One possible process to bring on a free vote is for Labor to move a parliamentary procedure called a suspension of standing orders, which would allow the opposition to bring on discussion of a bill which has not been approved by the government -- for example, the bill proposed by Liberal senator Dean Smith, which would legislate marriage equality via a simple parliamentary vote.
Such a suspension of standing orders requires an absolute majority of the House of Representatives, or 76 votes, to be carried -- Labor has 69 votes, and combined with marriage equality supporters on the crossbench, it could require as few as three Coalition members to support the suspension for it to be carried.
Tony Abbott's former chief of staff Peta Credlin, now a media commentator, outlined the process last year.
Coincidentally, there happens to be three Liberal marriage equality supporters making noise on Monday, while there are others in Warren Entsch and Trent Zimmerman who could potentially switch sides and support a Labor push for a free vote in parliament.
In a move set to pour even more fuel on the fire, PM Turnbull said later on Monday that backbenchers had the right to cross the floor on any issue they chose, and did not make an appeal for them to stay bound to the party's plebiscite policy.
"In our party, backbenchers have always had the right to cross the floor," Turnbull told a press conference in Western Australia, responding to a question about Evans.
"In the Labor Party, you get expelled for doing that. It's always been a fundamental principle in the Liberal Party and indeed, the National Party.
"The most compelling argument for dealing with this matter now is its importance to younger voters," Smith wrote in the Australian Financial Review on Monday.
"Bill Shorten and Labor are delighting in the massive political advantage this gives them among young adult voters who comprise 35 percent of the enrolled population."
Smith said the government was doing itself a huge disadvantage by not taking action on the issue.
"The government should not feel obligated to commit political suicide by handing its opponents a massive political cudgel by allowing the question of marriage equality to remain unresolved and fester over the next two years," he said.
"The politics of the marriage debate have evolved and continued inaction is becoming harder to defend."
On a regular Monday appearance on Sky News, Victorian MP Tim Wilson said he had "personal tensions" over the government's plebiscite policy.
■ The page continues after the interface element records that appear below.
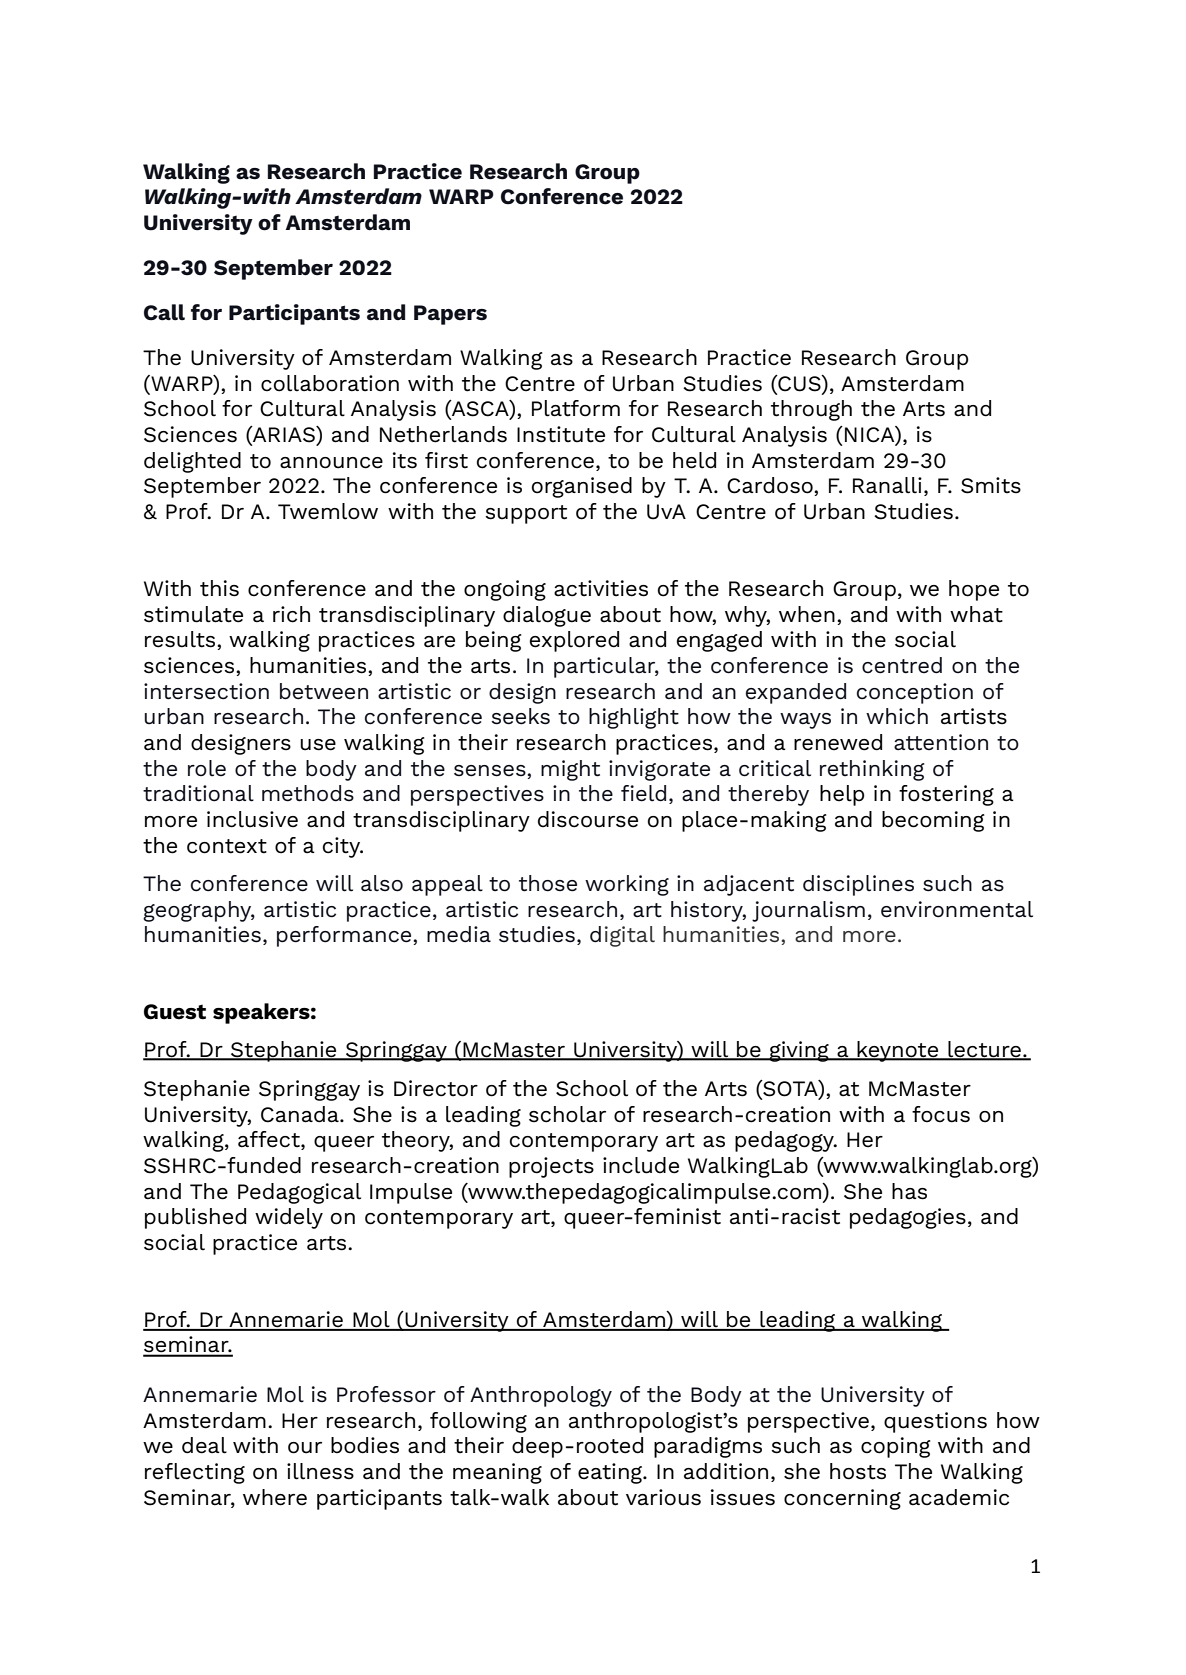 The height and width of the document is (1675, 1186). What do you see at coordinates (275, 1497) in the document?
I see `where` at bounding box center [275, 1497].
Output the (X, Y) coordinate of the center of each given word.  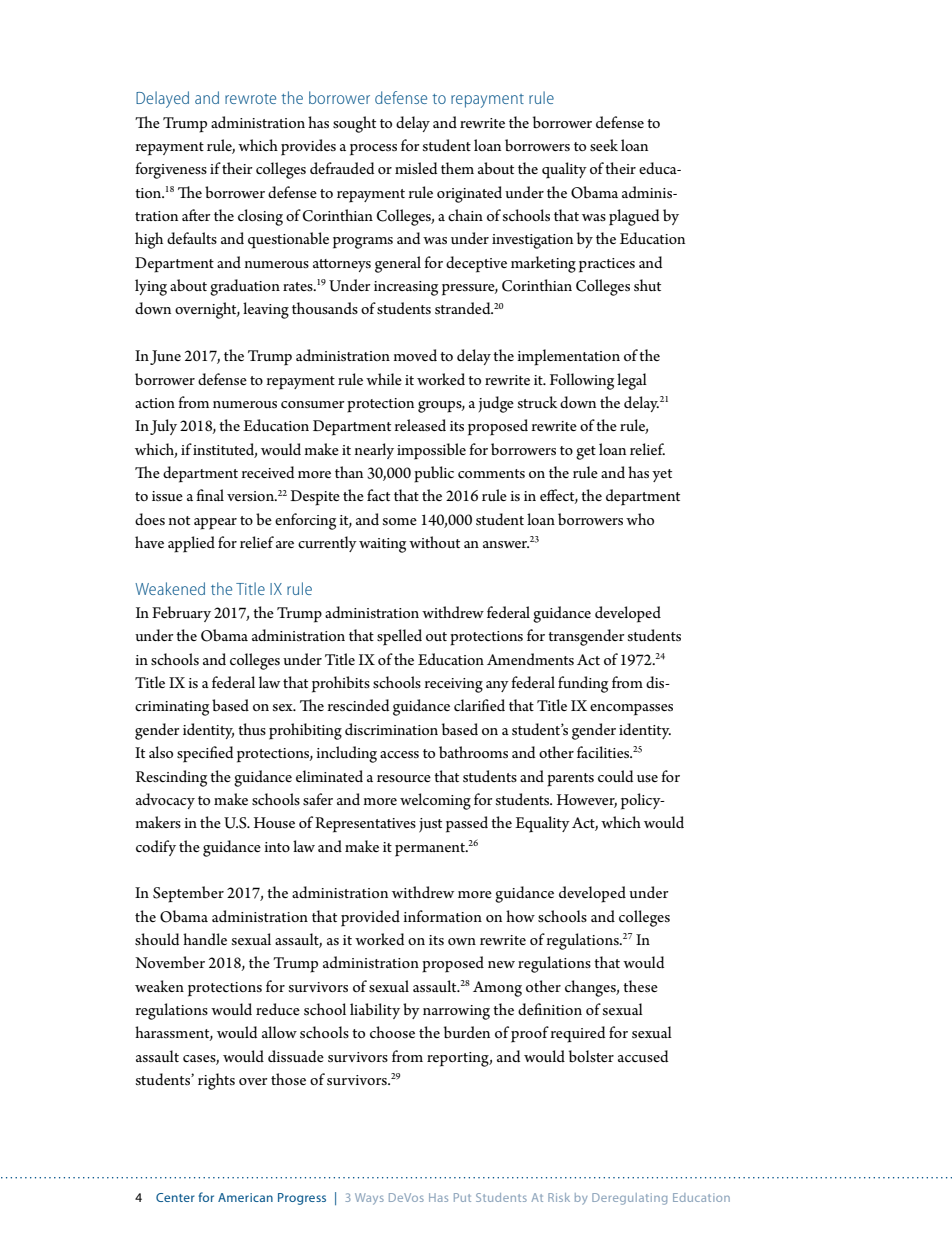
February (181, 614)
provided (370, 918)
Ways (369, 1199)
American (245, 1197)
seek (604, 145)
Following (582, 381)
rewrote (250, 99)
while (384, 379)
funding (583, 684)
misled (416, 168)
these (640, 986)
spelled (399, 637)
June (165, 357)
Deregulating (629, 1199)
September (188, 894)
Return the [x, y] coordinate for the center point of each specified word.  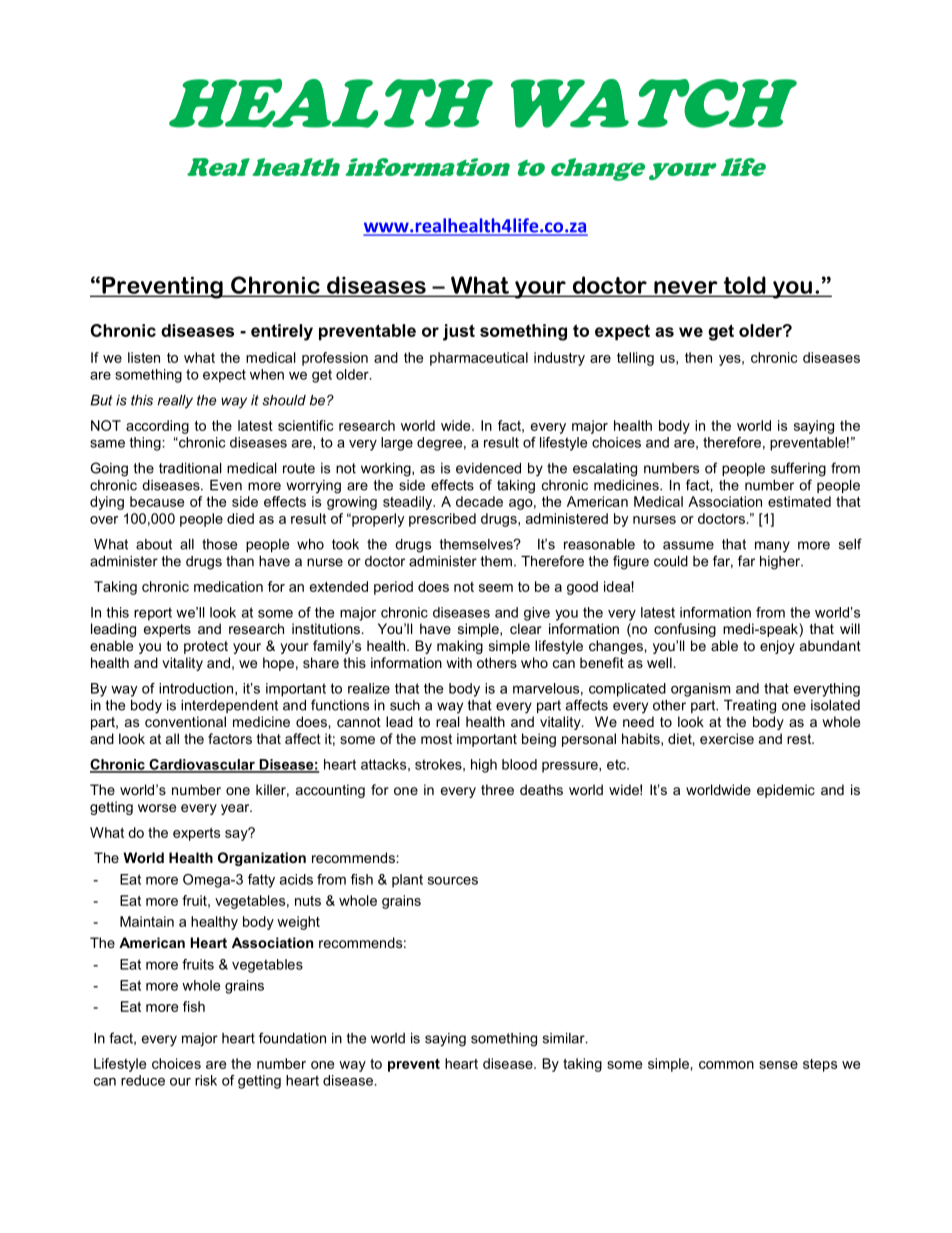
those [219, 544]
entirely [282, 332]
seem [496, 588]
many [772, 547]
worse [157, 808]
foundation [292, 1038]
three [497, 789]
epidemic [786, 791]
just [459, 332]
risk [206, 1080]
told [744, 286]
Wilson said he experienced "torments" over the issue.
"It's in the best interests of the country to have this issue resolved... when you look at my party, I think it's in our best interests to move on from this issue so we can focus on the things people voted for me and for my party to deal with. Tax reform, fixing the budget, national security, making sure we stop terrorism," Wilson said.
"I have a personal conflict which torments and challenges me on a daily basis. I'd like to see this issue resolved."
None of the MPs have said they would definitely cross the floor if a suspension of standing orders came on, and The Australian reported Evans avoided answering their questions on the topic, but with the issue resurrected once more, pressure for an outcome will build.
"I don't think it is useful to entertain all of the hypotheticals on how it might be achieved," Evans told The Australian.
"I am not ruling anything out... there is a number of ways that things can be brought onto the floor in order to have a vote."